• **Set of tasks**
**a)** From the text on spammers, list every job title it gives for Geoff Duncan.
**b)** Write out the text on spammers from "Spammers have long" to "arbitrarily censored medium.", substituting "junk-mail filters" for "spam filters".

#### Passage for review ####

Spammers have long been the scourge of the Internet. It’s hard to say whether they started first with email or with USENET’s NNTP-protocol-based newsgroups. The newsgroups are now virtually an historical artifact, due in no small part to spammers. And I’m sure I don’t have to tell you what spammers have done to email. The company for which I’m the Director of Information Systems screens spam as well as we can; on any given day, there are 1500 to 2000 messages caught in the spam filters. On Mondays, we can literally walk in to find between 5000 and 7000 such trapped junk. Geoff Duncan, technical editor, subscriptions manager and developer for TidBITS, spending time blocking spamsays,
In short, we’re starting to see signs that e-mail, often hailed as the Internet’s killer app, is in danger of becoming an unreliable, arbitrarily censored medium.
Of late, spammers are targeting blogs, like The Unspun Zone™. I’ve written about my run-ins with them already.
Personally, I think — and I’m most emphatically not joking about this — that we need to send quite serious and quite-well-publicized messages to spammers. And the only way I really know to do this is to catch 5 or 10 and execute them on national television. Perhaps Fox “News” would carry it, since they’re more into entertainment than news anyway. And since they appeal to low-lifes and rednecks so well, the message would spread like wildfire. Two or three weeks of that should significantly reduce spam — especially if the United States, having already shown its willingness to invade other countries in order to provide contracts to Halliburton and others of the President’s (or Vice-President’s) men, went out and caught a few foreign spammers and brought them to Fox.

#### Supplied information ####

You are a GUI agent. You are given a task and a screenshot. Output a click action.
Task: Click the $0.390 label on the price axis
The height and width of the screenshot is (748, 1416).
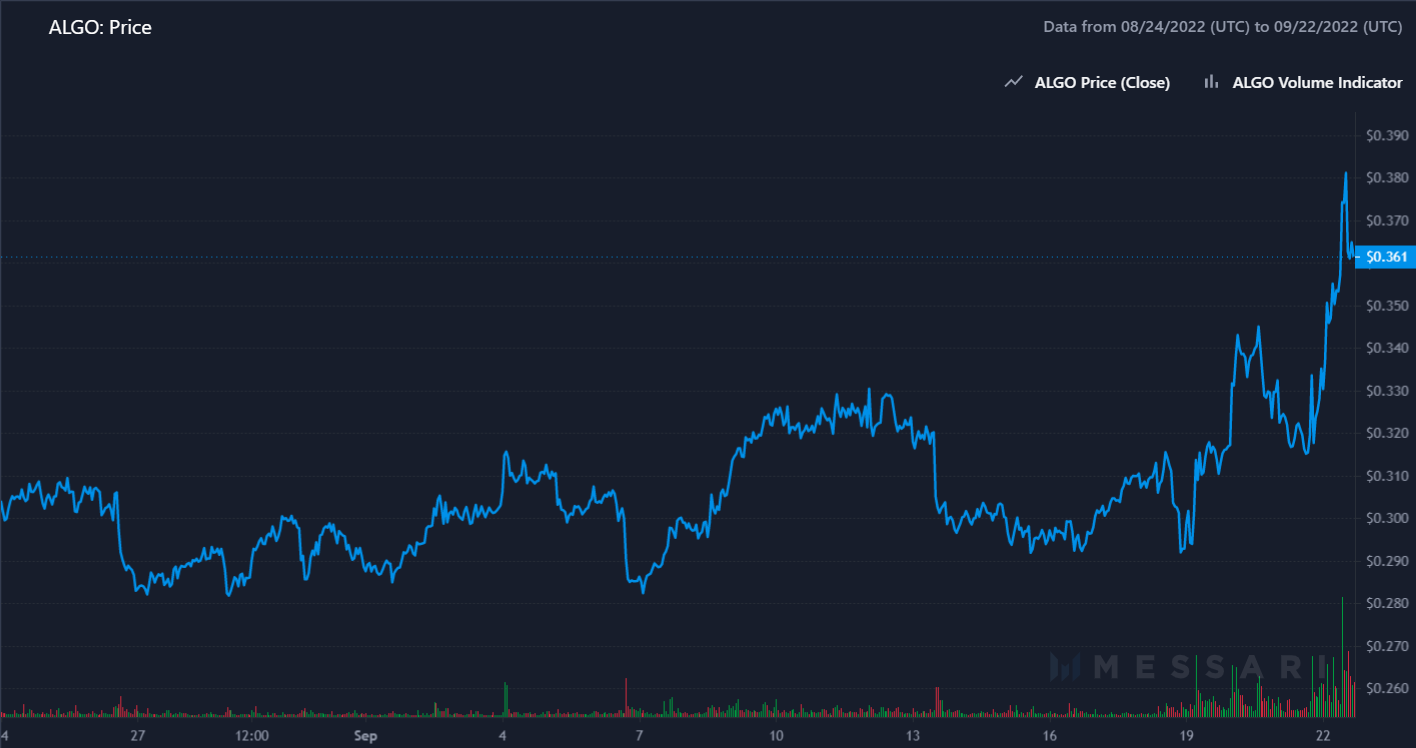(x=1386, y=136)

####
#### Supplied information ####

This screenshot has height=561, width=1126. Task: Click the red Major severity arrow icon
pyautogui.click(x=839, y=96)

####

• **Results of the tasks**
**a)** technical editor; subscriptions manager; developer

**b)**
Spammers have long been the scourge of the Internet. It’s hard to say whether they started first with email or with USENET’s NNTP-protocol-based newsgroups. The newsgroups are now virtually an historical artifact, due in no small part to spammers. And I’m sure I don’t have to tell you what spammers have done to email. The company for which I’m the Director of Information Systems screens spam as well as we can; on any given day, there are 1500 to 2000 messages caught in the junk-mail filters. On Mondays, we can literally walk in to find between 5000 and 7000 such trapped junk. Geoff Duncan, technical editor, subscriptions manager and developer for TidBITS, spending time blocking spamsays,
In short, we’re starting to see signs that e-mail, often hailed as the Internet’s killer app, is in danger of becoming an unreliable, arbitrarily censored medium.